__TEXT__
┄┄┄┄┄┄┄┄┄┄
# A sight worth seeing



## Feefo (Feb 8, 2002)

This is something that would enchant corvid lovers. I hope to be able to witness it before spring comes:

http://www.eveningnews24.co.uk/content/News/story.aspx?brand=ENOnline&category=News&tBrand=enonline&tCategory=news&itemid=NOED15%20Jan%202007%2013%3A19%3A27%3A587

Cynthia


----------



## Maggie-NC (Jun 22, 2005)

Cynthia, as a great corvid lover, I would love to see this. Our area may be in a crow migratory path because for the past 4 years, in the fall, there are hundreds that land in the trees (really old, large oaks) across the street from us. The first year we saw them was the best because the numbers were huge - everywhere you looked there were crows and when they took off it did look like a black sky. However, they were never in the numbers of those in your area.

I hope you can see them and take some pictures.


----------



## Feefo (Feb 8, 2002)

Your crows sound wonderful, Maggie. I am hoping that John will come with me next time he visits and we can take a video film of it.

Another thing I would like to see is thousands of starlings coming in to roost.

Can you imagine, though, what the reaction would be if there were pigeons in so many numbers?

Cynthia


----------



## Maggie-NC (Jun 22, 2005)

Absolutely, people would be armed with shotguns, poison, traps, etc.


----------



## feralpigeon (Feb 14, 2005)

Maybe a little like the shoots for the Passenger Pigeon. Cynthia, I hope you & John are able to make a video of this gathering and post for the members on You Tube, I'm sure it would be awesome. 

fp


----------



## Skyeking (Jan 17, 2003)

Hi Cynthia,

WOW!  Sounds like quite a wonderful sight to witness. Hope you and John are able to see this remarkable gathering and are able to share on You Tube.


----------



## John_D (Jan 24, 2002)

Mmmm.... sounds like we are going birdwatching pretty soon, then 

Not far to travel, anyway

John


----------



## Maggie-NC (Jun 22, 2005)

I wish I could go with you.


----------



## Pigeonpal2002 (Jul 27, 2002)

Hi Cynthia, 

WOW, that is some HUGE flock of rooks and jackdaws!...WOW!!!! The noise must be deafening actually from all those birds, but I'd still love to see this and wouldn't complain

Keep us posted whether or not John and yourself go and if you get a video of this magnificent sight

Maggie, you'd be surprised, there are LOTS of people who dislike crows & rooks as much as pigeons. When corvids get together in such large numbers or even numbers like you mentioned in your area, people will complain about it. They complain about the huge volumes of feces as well as the noise levels caused from these birds.
┄┄┄┄┄┄┄┄┄┄
__INFORMATION SUPPLIED__
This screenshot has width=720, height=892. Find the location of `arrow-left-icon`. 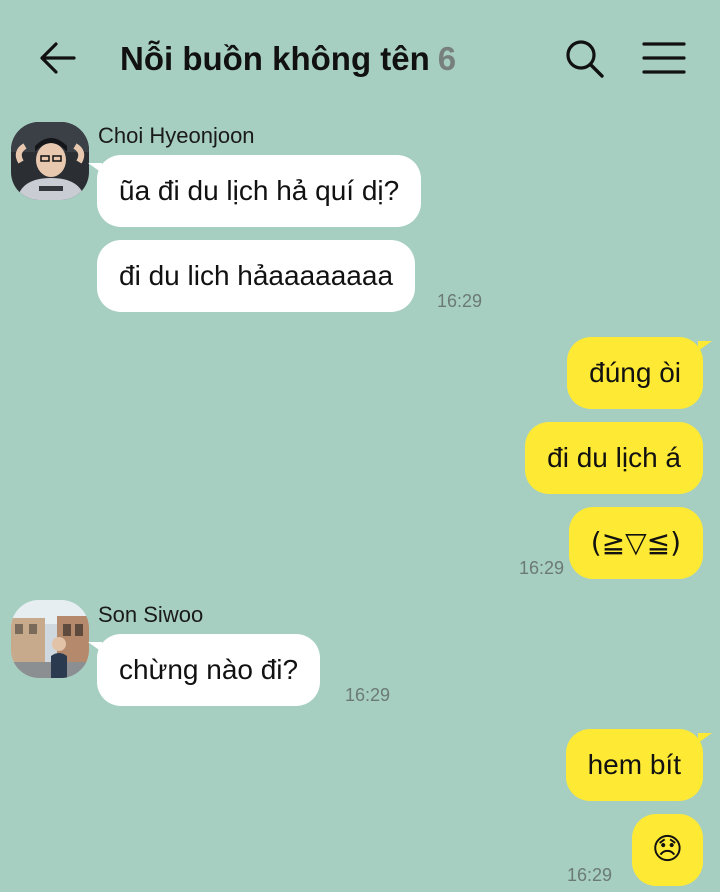

arrow-left-icon is located at coordinates (58, 58).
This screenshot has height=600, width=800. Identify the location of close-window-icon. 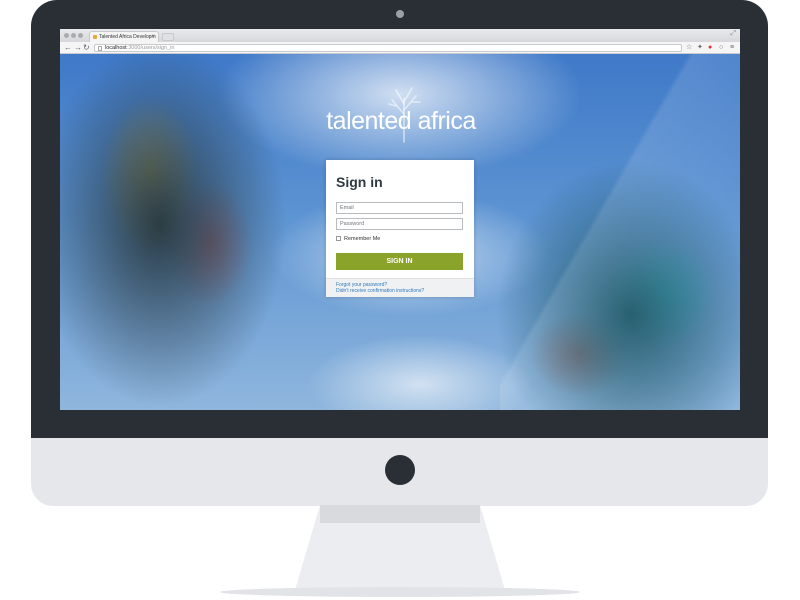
┄┄┄┄┄┄┄┄┄┄
Could you carry on the forum thread about the huge rook and jackdaw gathering, picking up after its last post?

----------



## mr squeaks (Apr 14, 2005)

Outside my apartment are two huge Ficus trees (at least I think that's what they are). Very dense and PERFECT for birds! AND, the birds KNOW it! The noise in the evening is something else! Makes me laugh as I can just "hear" the conversations:

"Hey, Vern, OVER HERE...saved you a spot"
"OFF, I got here FIRST!"
"Oh no you don't! That's been MY spot for weeks!"
"GET OFF ME!"
"Push me, will ya? See how YOU like it!"
"Listen UP, got something to say!"
"Mom? Dad? WHERE ARE YOU?!"

Well, I'm sure there are a million stories in those trees! I keep hearing new ones!    

The other day I was at the office and we were talking about the trees (AND the poops underneath!). Our manager made the comment that someone had said something about cutting them down due to the mess. I almost had a heart attack and was about to scream out "NO!" She very quickly assured me that the trees were NOT going to be cut down! I said THANK GOODNESS and staggered back to my apartment, still muttering to myself before I was able to calm down. LOL The management knows I have - ah - definite opinions. Of course, I've also lived in this complex the longest too. That helps.


----------



## Feefo (Feb 8, 2002)

Looks like we won't be going to see this or to video it after all!


http://www.eveningnews24.co.uk/content/News/story.aspx?brand=ENOnline&category=News&tBrand=enonline&tCategory=news&itemid=NOED17%20Jan%202007%2014%3A15%3A29%3A273

Cynthia


----------



## Pigeonpal2002 (Jul 27, 2002)

Hi Cynthia, 

That's too bad I suppose I do agree with what the folks are saying though and if it's disturbing the birds and the people in that area, then that's not good.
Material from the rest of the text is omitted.